展示室に入ると、最初に目に飛び込んでくるのは赤茶色の鉄製の短甲(4世紀)。両胸に蕨手(渦巻)の文様を張り付ける。そのほかにも、大刀、冑、馬冑、鐙、鉄斧、鉄鋌など、多様な鉄製品が並ぶ。馬の顔に被せる馬冑は、中国ドラマの古装ファンタジーに登場する鉄騎軍団を思い出させた。気になって中国周辺の騎兵の歴史を調べてみたら、金(女真族)には重装騎兵がいたのだな。それから、勾玉のかたちの鉄片をたくさん取り付けた鉄鋌も面白かった。棒の先に指して、儀器として用いたものと考えられている。
加耶の基盤は豊かな鉄にあり、特に金官加耶では、製鉄や鉄器製作の工房に関する遺跡が数多く確認されているという。会場では、加耶諸国の遺跡の様子がスライドショーで紹介されていたが、金官加耶の王陵である金海市の大成洞古墳群には、私は2008年に行ったことがあって、懐かしかった。どんな山の中の遺跡かと思ったら、大きな団地のそばだったことはよく覚えている。
土器は、透かし孔を配するなど複雑な形状のものが多かった。銅鏡や水晶の頸飾り、金製品も出土している。先の尖ったしずく型の耳飾りは「大加耶系」のデザインとみなされていて、日本国内でも出土例があるそうだ。

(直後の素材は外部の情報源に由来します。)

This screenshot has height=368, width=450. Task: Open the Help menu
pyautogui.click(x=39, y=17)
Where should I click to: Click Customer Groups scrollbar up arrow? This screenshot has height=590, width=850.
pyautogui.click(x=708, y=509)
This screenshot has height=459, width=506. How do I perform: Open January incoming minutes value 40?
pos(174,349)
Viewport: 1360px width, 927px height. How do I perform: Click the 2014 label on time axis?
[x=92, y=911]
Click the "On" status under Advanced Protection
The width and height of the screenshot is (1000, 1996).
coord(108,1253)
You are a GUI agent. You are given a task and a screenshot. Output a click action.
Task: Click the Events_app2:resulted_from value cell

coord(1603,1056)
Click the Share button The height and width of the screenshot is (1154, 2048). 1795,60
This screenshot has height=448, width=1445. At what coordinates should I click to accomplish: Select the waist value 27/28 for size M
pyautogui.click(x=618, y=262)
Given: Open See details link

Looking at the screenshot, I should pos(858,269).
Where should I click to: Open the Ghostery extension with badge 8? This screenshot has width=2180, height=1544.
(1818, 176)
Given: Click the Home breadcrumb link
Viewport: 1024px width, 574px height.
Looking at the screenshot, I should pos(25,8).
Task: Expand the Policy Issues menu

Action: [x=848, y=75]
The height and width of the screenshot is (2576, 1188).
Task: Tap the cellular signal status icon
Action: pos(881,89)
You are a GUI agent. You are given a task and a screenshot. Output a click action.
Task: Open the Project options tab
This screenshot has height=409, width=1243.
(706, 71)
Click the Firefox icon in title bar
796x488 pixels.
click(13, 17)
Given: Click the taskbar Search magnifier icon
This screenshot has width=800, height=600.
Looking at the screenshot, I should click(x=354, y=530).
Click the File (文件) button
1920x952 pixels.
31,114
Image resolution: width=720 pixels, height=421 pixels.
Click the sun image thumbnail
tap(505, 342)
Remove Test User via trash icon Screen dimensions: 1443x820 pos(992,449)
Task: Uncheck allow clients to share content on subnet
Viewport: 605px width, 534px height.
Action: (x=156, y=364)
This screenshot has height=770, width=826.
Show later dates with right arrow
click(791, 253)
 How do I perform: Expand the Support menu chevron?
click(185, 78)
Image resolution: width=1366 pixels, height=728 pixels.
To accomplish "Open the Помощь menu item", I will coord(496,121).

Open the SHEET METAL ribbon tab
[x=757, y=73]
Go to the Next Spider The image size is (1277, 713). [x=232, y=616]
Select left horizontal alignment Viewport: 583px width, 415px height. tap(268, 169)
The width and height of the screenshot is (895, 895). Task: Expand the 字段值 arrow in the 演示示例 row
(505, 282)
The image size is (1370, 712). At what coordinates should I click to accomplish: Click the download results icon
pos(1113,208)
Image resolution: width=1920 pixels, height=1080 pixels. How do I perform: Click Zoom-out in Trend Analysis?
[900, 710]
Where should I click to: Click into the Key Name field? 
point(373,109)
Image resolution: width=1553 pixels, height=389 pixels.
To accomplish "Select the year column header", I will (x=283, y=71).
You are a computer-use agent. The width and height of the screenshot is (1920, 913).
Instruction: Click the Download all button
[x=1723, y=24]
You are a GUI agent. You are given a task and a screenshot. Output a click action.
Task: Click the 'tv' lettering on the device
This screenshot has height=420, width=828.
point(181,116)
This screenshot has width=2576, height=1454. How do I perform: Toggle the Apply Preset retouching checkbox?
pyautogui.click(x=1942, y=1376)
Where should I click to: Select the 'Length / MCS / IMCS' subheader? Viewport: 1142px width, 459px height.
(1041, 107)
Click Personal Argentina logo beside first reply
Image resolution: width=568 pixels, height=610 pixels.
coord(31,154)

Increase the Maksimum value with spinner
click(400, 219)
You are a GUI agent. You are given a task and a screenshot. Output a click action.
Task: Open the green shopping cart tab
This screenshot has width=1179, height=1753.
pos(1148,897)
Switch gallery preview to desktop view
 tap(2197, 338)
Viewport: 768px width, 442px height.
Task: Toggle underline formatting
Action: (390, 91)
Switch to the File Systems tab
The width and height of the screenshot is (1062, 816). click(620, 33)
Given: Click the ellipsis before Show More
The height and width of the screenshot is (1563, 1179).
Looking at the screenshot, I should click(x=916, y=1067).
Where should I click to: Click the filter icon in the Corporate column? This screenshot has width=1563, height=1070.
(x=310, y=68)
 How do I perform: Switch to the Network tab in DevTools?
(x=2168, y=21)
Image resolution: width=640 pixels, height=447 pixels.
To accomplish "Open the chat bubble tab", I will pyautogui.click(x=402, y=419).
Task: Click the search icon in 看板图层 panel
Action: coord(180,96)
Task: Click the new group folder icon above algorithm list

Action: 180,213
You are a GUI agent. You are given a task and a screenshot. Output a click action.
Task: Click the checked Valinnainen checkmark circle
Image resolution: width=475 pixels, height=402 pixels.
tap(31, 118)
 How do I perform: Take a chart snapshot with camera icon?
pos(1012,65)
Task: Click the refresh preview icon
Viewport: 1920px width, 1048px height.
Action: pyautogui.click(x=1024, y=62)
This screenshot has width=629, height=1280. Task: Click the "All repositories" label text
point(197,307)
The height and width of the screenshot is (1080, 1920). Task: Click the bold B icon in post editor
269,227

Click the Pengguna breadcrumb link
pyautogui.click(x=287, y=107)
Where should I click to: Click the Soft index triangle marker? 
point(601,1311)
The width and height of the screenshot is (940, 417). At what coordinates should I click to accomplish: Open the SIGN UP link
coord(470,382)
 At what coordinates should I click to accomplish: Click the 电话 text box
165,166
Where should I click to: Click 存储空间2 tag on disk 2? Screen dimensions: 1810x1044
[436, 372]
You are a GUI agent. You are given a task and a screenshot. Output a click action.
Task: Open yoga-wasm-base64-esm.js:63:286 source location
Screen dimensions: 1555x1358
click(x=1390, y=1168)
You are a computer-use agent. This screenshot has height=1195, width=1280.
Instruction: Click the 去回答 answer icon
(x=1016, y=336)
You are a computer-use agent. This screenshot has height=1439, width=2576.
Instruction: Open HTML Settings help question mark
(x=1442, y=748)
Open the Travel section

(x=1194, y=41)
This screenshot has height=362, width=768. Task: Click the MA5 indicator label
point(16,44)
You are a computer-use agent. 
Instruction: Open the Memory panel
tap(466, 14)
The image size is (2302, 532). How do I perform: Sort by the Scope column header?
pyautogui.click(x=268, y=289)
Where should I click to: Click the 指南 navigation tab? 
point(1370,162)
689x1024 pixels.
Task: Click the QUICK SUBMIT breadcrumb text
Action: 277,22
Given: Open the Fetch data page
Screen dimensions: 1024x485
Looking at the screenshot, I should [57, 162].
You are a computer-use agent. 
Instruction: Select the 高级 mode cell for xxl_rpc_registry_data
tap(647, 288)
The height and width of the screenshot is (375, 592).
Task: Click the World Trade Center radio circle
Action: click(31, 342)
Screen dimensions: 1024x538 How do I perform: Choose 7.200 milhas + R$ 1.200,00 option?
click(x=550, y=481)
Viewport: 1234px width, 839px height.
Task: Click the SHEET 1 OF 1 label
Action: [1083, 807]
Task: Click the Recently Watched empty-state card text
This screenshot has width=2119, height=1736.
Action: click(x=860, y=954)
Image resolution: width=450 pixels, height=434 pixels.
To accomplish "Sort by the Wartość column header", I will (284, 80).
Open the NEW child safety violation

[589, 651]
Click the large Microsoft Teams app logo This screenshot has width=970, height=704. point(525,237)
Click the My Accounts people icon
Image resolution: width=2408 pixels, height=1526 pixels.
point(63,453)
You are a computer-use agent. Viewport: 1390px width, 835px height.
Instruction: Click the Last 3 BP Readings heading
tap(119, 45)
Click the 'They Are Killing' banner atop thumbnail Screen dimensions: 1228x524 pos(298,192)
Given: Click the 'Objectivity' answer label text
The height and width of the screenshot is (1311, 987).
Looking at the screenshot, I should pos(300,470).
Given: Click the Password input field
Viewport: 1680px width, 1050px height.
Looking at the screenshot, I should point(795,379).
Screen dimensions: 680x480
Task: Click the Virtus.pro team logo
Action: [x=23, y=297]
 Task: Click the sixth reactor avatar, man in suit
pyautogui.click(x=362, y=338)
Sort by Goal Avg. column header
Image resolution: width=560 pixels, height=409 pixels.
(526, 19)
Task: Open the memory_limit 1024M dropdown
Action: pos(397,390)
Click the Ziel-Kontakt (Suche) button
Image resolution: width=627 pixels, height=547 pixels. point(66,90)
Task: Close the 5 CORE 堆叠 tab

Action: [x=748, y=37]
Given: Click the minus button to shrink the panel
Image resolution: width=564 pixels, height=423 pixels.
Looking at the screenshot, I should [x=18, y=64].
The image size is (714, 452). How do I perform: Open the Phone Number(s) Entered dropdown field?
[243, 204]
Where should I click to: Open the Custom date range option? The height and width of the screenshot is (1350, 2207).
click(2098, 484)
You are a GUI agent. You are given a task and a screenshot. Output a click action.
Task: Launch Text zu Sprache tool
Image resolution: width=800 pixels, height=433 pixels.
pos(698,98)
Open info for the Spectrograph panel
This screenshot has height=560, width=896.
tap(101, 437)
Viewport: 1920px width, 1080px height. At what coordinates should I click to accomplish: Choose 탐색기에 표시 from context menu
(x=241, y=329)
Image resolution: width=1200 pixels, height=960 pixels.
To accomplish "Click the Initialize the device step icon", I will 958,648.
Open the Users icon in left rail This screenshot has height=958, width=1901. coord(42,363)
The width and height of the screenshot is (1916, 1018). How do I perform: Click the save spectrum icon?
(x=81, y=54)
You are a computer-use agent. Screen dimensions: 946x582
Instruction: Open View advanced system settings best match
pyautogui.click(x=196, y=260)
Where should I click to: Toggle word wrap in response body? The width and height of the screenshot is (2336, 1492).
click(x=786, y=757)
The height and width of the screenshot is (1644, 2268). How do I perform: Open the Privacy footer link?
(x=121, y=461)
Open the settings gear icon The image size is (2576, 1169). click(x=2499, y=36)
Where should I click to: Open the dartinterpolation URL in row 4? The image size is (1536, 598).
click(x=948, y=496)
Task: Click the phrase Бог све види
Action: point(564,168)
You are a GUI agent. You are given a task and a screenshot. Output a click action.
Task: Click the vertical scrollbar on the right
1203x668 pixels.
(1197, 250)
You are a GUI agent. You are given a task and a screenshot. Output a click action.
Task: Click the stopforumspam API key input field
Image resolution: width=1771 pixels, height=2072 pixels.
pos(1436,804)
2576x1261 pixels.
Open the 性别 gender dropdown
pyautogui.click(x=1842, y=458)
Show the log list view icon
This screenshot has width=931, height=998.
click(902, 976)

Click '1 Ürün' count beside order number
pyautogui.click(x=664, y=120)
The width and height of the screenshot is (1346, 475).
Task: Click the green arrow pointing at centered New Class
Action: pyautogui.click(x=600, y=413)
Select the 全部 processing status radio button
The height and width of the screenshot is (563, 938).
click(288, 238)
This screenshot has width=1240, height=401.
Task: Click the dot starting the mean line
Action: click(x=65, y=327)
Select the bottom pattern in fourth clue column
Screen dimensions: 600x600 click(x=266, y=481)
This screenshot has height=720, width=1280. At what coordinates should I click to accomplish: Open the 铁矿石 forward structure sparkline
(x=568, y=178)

4世紀、加耶諸国の中心であった金官加耶は、海港を通じて中国や倭と活発な対外交易を行っていた。しかし高句麗の一時的な侵攻によって金官加耶は衰退していく。5世紀には、内陸の大加耶が急速に成長し、中国南斉に使者を送り、官爵号を受ける(南斉、ええと梁武帝に滅ぼされる王朝か)。6世紀に入ると百済・新羅が強国化し、562年、加耶諸国は新羅の攻勢により滅亡した。なお『新撰姓氏録』には、百済国人の後裔として「加羅氏」の記載がある。
また、慶尚南道の山清生草古墳群(6世紀前半)には、倭でつくられた須恵器と鏡を副葬した古墳があるそうだ。この地に定着した倭人が、倭の葬送儀礼にのっとって埋葬されたのではないかという解説が興味深かった。これは、たまたま墓所が発見された事例だが、同じように海を渡って、異国の土に葬られた人々は、たくさんいたのだろうなと想像した。